All news with #outage tag

Blue Locker Ransomware Targets Critical Infrastructure

🔒 Pakistan Petroleum Limited (PPL) was struck by the Blue Locker ransomware, detected on 6 August, which appends a .blue extension to encrypted files and has reported deletion of backups and theft of some business and employee data. The incident encrypted servers and disrupted financial operations while recovery work proceeded in a phased manner. Pakistan's NCERT issued a high alert to 39 key ministries and institutions and warned of multiple distribution vectors. Organisations, especially critical infrastructure operators, are urged to verify and isolate backups, implement network segmentation and enhanced monitoring, and engage incident response and forensic teams as needed.

Mitsubishi MELSEC iQ-F CPU Module Denial-of-Service

🔒 CISA published Advisory ICSA-25-233-01 on August 21, 2025 describing a Denial-of-Service vulnerability (CVE-2025-5514, CVSS v3 5.3) in the Mitsubishi Electric MELSEC iQ-F Series CPU module web server. An attacker can send specially crafted HTTP requests that exploit an Improper Handling of Length Parameter Inconsistency to delay processing and prevent legitimate users from accessing the web server. Mitsubishi Electric reports no plans to release a fix and advises customers to restrict network exposure, use IP filtering and VPNs, and limit physical access. CISA recommends isolating control networks behind firewalls and minimizing internet exposure.

Warlock Ransomware: Emerging Threat Targeting Services

⚠️ Warlock is a ransomware operation that emerged in 2025 and uses double extortion — encrypting systems and threatening to publish stolen data to coerce payment. The group has targeted government agencies and critical service providers across Europe, and on August 12 a cyber incident disrupted UK telecom Colt Technology Services, with an alleged auction of one million stolen documents. Security analysts link recent intrusions to exploitation of the SharePoint vulnerability CVE-2025-53770, which Microsoft says is actively exploited; Microsoft has published analysis and urges immediate patching. Recommended mitigations include enforcing multi‑factor authentication, keeping security tools and software patched, maintaining secure off‑site backups, reducing attack surface, encrypting sensitive data, and educating staff on phishing and social engineering.

Oregon Man Charged Over Rapper Bot DDoS Service Probe

🔒 Federal agents arrested 22‑year‑old Ethan J. Foltz of Springfield, Ore., on Aug. 6, 2025, on suspicion of operating Rapper Bot, a global IoT botnet rented to extortionists for DDoS attacks.

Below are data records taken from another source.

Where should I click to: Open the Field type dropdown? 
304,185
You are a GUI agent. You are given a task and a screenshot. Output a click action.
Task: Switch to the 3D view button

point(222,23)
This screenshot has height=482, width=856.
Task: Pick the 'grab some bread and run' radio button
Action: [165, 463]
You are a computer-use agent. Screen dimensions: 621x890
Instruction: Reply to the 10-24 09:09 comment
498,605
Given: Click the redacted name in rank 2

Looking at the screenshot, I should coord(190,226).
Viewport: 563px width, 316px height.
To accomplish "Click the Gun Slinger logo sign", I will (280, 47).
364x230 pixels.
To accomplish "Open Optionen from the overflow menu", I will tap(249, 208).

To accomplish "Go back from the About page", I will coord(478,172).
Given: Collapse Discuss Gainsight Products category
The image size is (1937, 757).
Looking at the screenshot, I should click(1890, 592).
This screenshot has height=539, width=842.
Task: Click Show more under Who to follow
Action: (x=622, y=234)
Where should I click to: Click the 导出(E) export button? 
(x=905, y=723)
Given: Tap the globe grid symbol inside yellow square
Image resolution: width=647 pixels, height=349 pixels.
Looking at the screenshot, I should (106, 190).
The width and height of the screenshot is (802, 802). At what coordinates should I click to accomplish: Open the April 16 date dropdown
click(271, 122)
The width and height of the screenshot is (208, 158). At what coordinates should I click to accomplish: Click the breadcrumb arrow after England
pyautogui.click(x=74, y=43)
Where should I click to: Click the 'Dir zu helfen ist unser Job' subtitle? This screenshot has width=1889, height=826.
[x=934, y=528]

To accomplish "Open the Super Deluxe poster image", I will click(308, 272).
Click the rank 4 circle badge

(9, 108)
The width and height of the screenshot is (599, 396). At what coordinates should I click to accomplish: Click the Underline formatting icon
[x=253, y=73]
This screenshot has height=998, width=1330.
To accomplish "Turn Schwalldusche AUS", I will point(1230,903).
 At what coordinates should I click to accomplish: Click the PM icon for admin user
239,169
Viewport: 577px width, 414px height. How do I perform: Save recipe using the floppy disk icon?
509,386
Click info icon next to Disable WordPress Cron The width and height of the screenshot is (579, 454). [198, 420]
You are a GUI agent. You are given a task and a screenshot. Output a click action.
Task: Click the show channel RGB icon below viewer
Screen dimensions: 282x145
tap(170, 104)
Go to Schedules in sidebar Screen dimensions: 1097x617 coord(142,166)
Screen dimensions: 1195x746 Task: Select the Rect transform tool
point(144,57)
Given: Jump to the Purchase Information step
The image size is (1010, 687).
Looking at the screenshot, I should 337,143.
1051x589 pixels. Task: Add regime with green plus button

The complaint alleges Rapper Bot routinely generated attacks exceeding 2 terabits per second and at times surpassed 6 Tbps, including an attack tied to intermittent outages on Twitter/X. Investigators traced control infrastructure and payments through an ISP subpoena, PayPal records and Google data, recovered Telegram chats with a co‑conspirator known as 'Slaykings,' and say Foltz wiped logs regularly to hinder attribution. He faces one count of aiding and abetting computer intrusions, carrying a maximum statutory term of 10 years.

Dutch prosecution hack disables multiple speed cameras

⚠️ The Netherlands' Public Prosecution Service (Openbaar Ministerie) disconnected its networks on July 17 after suspecting attackers had exploited Citrix device vulnerabilities, leaving several fixed, average and portable speed cameras unable to record offences. Internal email remained available, but external communications and documents required printing and postal delivery. Regulators including the National Cybersecurity Centre were informed, and prosecutors warned that ongoing downtime will delay cases and hamper road-safety enforcement while systems remain offline.

CISA Marks Emergency Communications Month 2025: Resilience

📣 The Cybersecurity and Infrastructure Security Agency (CISA) proclaims April 2025 as Emergency Communications Month to honor emergency responders and promote secure, interoperable communications. The campaign centers on being “Resilient Together” and urges critical infrastructure organizations to enroll in free priority services such as GETS and WPS to preserve connectivity during outages caused by weather, cyber incidents, or human error. CISA emphasizes strategic partnerships across federal, state, local, tribal, and territorial stakeholders to protect the emergency communications ecosystem and strengthen community preparedness.